Look through the listing below, and wherever a line has the string "with", copy it.

EXCERPTED DATA:
━━━━━━━━━━━━━━━━

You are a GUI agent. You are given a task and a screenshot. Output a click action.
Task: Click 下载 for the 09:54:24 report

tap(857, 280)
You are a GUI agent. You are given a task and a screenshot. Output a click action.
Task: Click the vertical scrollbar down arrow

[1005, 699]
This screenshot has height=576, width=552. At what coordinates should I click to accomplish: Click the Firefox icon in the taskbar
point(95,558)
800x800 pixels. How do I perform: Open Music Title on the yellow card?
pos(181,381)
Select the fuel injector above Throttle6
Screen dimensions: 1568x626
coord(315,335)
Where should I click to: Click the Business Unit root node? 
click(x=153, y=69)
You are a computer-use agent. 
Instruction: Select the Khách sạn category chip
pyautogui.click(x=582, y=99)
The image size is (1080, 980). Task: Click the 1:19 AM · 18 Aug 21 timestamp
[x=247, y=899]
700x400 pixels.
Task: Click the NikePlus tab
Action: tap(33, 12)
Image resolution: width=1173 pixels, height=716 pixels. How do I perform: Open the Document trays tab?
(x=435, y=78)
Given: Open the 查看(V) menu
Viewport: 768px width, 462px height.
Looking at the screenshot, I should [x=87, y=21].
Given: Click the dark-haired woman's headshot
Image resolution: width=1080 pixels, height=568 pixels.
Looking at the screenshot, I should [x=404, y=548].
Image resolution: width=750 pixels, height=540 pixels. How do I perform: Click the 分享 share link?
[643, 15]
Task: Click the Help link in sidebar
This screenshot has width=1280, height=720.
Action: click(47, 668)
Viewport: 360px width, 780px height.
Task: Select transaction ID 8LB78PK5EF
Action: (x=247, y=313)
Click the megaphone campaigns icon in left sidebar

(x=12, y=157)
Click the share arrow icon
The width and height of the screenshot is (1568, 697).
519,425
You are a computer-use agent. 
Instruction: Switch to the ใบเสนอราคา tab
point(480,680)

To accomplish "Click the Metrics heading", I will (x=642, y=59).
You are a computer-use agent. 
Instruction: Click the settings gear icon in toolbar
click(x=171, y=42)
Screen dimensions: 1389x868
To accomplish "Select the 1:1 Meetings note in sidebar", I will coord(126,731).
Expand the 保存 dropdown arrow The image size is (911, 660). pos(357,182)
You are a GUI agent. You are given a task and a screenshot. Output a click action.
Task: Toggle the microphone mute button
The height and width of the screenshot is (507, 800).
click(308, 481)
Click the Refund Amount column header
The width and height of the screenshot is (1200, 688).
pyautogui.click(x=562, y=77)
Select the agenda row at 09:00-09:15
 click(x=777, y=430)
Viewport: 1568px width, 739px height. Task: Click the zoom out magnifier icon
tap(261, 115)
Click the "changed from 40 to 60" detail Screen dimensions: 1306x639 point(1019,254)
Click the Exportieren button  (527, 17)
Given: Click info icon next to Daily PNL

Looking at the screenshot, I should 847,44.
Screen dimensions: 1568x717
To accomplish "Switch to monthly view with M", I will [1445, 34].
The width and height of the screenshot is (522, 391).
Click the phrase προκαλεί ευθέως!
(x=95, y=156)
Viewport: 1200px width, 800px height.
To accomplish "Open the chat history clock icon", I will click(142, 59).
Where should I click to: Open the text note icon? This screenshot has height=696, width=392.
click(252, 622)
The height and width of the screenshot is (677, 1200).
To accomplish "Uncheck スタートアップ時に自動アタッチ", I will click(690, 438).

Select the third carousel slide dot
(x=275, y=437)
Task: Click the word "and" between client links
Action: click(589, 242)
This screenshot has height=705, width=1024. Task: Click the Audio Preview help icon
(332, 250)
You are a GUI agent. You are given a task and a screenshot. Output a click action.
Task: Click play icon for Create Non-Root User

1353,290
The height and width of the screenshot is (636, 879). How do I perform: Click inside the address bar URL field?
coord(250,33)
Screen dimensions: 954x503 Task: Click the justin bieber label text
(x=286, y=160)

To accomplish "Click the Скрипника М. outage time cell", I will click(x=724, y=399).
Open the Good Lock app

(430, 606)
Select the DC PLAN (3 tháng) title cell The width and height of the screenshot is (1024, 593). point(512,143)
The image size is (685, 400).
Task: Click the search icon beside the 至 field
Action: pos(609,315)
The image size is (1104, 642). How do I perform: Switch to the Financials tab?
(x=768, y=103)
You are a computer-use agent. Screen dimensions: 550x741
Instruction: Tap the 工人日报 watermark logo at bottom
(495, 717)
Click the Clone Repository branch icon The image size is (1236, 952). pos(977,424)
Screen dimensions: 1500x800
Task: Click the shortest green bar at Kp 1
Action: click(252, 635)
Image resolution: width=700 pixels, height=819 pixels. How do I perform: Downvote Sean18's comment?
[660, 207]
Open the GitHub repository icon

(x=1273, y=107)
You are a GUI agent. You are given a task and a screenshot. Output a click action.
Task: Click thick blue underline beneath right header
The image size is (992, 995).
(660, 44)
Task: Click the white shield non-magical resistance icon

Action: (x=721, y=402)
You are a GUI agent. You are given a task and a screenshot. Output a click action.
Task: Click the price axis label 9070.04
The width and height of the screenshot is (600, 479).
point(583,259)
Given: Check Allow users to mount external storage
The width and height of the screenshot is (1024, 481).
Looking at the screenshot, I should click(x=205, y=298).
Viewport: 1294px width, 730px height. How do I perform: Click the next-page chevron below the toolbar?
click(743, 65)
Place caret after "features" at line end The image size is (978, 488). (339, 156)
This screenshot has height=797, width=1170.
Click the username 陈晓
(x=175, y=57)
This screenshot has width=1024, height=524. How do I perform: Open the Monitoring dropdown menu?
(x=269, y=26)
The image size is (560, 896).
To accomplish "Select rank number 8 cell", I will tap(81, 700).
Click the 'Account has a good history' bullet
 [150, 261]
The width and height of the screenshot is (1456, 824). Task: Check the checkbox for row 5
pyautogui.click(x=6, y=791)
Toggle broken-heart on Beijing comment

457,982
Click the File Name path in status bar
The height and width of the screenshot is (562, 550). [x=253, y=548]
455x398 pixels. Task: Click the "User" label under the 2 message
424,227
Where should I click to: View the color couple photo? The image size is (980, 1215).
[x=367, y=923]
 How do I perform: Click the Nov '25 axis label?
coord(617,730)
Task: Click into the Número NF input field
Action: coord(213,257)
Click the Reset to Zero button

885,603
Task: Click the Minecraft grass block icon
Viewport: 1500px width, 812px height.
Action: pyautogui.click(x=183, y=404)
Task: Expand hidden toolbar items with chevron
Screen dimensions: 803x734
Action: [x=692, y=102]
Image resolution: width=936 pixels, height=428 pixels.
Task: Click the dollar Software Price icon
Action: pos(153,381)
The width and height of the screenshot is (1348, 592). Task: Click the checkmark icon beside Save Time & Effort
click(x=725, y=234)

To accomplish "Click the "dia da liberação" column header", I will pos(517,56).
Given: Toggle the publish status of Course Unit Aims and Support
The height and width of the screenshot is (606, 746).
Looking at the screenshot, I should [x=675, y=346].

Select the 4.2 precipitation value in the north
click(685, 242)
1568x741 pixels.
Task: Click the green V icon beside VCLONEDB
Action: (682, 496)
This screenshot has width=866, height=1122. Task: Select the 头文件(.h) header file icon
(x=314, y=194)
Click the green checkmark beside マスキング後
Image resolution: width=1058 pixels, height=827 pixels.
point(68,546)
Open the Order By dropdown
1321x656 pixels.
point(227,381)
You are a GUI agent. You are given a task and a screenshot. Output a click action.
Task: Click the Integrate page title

━━━━━━━━━━━━━━━━

SOLUTION TO THIS TASK:
To accomplish "Switch to monthly view with M", I will [1445, 34].
Task: Expand hidden toolbar items with chevron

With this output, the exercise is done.